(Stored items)

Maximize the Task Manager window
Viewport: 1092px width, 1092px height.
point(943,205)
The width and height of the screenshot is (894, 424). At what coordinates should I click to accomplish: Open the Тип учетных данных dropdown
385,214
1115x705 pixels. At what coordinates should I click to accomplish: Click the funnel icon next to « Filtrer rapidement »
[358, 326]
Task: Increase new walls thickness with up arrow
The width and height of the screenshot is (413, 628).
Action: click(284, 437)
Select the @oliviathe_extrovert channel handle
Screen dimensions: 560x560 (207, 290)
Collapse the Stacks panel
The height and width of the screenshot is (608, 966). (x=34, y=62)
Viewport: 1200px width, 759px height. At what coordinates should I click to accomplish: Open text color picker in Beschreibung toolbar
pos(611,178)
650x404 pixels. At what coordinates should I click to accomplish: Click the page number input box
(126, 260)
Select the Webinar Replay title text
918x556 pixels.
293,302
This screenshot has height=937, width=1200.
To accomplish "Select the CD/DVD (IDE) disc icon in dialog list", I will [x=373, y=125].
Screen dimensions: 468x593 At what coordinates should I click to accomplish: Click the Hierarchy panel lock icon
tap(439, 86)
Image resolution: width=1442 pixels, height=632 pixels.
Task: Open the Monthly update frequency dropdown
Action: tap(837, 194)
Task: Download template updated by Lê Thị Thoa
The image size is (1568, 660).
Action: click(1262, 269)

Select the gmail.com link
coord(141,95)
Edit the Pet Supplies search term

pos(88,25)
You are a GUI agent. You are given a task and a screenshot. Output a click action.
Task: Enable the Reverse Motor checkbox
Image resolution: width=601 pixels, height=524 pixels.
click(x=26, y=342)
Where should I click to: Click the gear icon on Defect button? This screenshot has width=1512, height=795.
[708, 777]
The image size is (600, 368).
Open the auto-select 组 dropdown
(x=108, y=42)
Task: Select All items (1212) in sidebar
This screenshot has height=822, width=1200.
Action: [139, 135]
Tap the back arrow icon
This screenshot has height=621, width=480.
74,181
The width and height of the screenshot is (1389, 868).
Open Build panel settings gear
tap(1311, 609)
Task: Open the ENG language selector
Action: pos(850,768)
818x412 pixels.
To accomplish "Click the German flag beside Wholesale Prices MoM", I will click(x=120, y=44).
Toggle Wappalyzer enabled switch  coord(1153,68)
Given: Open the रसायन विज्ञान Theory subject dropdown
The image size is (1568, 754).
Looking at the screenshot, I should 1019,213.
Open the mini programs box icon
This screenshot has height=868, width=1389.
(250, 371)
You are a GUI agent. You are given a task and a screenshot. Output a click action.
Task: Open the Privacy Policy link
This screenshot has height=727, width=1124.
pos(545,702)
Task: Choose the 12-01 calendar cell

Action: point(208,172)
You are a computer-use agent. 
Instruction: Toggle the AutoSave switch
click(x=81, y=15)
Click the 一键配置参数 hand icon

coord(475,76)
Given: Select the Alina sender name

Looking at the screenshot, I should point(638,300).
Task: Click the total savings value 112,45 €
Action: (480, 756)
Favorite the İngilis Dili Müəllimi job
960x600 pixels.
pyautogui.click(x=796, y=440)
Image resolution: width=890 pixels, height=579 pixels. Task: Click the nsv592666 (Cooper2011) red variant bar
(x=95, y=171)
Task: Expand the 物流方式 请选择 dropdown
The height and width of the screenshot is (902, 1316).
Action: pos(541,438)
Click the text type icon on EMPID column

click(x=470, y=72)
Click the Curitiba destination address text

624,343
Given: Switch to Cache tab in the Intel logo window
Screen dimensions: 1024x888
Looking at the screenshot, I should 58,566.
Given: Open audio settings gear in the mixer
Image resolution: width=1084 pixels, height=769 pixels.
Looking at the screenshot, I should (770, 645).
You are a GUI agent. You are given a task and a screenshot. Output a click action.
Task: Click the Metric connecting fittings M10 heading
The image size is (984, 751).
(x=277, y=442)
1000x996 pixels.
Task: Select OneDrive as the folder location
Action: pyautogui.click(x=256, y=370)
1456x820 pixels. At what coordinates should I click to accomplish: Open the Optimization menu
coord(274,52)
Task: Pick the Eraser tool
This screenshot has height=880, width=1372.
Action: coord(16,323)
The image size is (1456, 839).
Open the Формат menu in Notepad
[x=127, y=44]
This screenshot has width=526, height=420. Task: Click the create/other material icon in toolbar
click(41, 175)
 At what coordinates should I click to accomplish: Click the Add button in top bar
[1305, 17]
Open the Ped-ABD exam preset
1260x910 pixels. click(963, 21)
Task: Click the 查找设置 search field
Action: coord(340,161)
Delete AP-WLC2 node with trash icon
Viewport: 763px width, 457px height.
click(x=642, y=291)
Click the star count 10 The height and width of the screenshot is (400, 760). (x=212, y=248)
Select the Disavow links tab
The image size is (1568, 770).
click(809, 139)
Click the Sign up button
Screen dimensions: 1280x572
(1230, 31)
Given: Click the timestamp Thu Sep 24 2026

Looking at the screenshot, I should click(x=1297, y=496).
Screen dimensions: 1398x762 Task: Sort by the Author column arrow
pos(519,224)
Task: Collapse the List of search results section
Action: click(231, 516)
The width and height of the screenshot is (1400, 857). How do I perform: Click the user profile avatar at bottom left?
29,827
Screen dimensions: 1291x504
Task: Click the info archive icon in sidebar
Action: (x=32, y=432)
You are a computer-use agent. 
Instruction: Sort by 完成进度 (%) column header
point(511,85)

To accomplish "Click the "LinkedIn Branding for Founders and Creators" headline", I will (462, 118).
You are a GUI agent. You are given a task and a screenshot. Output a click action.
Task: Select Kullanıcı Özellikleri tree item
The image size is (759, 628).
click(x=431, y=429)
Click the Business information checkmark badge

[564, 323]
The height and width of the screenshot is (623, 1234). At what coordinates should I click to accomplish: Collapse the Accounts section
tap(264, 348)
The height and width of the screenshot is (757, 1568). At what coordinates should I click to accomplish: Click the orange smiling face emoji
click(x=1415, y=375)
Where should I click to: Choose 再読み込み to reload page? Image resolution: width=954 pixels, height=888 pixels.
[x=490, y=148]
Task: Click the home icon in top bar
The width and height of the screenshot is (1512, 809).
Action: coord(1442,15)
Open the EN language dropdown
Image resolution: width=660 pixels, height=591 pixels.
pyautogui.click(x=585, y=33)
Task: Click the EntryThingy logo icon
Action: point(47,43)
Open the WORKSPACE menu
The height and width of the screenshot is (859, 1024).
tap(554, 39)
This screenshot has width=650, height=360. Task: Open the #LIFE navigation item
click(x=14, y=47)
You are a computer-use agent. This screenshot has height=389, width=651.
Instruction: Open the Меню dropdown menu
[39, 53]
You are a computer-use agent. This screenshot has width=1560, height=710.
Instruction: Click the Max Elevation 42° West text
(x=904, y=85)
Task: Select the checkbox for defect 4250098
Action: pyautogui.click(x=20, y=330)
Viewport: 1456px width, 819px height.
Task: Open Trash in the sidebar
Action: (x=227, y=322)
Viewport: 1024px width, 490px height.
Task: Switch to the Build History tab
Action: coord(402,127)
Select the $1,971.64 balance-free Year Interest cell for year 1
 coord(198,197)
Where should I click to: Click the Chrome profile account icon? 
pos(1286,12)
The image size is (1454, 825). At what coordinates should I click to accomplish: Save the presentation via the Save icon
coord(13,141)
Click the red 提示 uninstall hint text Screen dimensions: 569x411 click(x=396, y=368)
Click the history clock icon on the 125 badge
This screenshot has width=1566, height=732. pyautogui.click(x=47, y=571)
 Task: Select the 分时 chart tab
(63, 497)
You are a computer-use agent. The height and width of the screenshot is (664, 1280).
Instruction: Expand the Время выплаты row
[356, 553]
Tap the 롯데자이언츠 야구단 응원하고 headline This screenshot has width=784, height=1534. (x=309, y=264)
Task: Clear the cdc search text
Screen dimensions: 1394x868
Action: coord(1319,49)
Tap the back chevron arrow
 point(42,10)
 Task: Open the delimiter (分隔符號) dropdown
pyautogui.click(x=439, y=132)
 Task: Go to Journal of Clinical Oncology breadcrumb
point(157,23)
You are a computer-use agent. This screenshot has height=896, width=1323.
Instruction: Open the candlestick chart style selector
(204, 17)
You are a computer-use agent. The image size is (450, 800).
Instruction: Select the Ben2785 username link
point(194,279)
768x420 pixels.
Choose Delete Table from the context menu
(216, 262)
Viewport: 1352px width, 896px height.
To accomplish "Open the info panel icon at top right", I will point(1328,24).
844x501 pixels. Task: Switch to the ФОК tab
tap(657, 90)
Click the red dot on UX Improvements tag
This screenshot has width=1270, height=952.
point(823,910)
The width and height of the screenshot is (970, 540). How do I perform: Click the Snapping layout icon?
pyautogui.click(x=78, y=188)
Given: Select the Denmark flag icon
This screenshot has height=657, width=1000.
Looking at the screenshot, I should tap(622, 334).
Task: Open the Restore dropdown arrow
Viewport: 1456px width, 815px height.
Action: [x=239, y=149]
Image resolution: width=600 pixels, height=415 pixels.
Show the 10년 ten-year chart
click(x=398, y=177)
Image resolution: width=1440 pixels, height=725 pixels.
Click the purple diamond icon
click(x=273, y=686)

◆ **WORK REQUIRED**: Return exactly what appears in the records from the line with "Instruction: Open the candlestick" through the final line, and nothing else.

◆ **TASK ANSWER**:
Instruction: Open the candlestick chart style selector
(204, 17)
You are a computer-use agent. The image size is (450, 800).
Instruction: Select the Ben2785 username link
point(194,279)
768x420 pixels.
Choose Delete Table from the context menu
(216, 262)
Viewport: 1352px width, 896px height.
To accomplish "Open the info panel icon at top right", I will point(1328,24).
844x501 pixels. Task: Switch to the ФОК tab
tap(657, 90)
Click the red dot on UX Improvements tag
This screenshot has width=1270, height=952.
point(823,910)
The width and height of the screenshot is (970, 540). How do I perform: Click the Snapping layout icon?
pyautogui.click(x=78, y=188)
Given: Select the Denmark flag icon
This screenshot has height=657, width=1000.
Looking at the screenshot, I should tap(622, 334).
Task: Open the Restore dropdown arrow
Viewport: 1456px width, 815px height.
Action: [x=239, y=149]
Image resolution: width=600 pixels, height=415 pixels.
Show the 10년 ten-year chart
click(x=398, y=177)
Image resolution: width=1440 pixels, height=725 pixels.
Click the purple diamond icon
click(x=273, y=686)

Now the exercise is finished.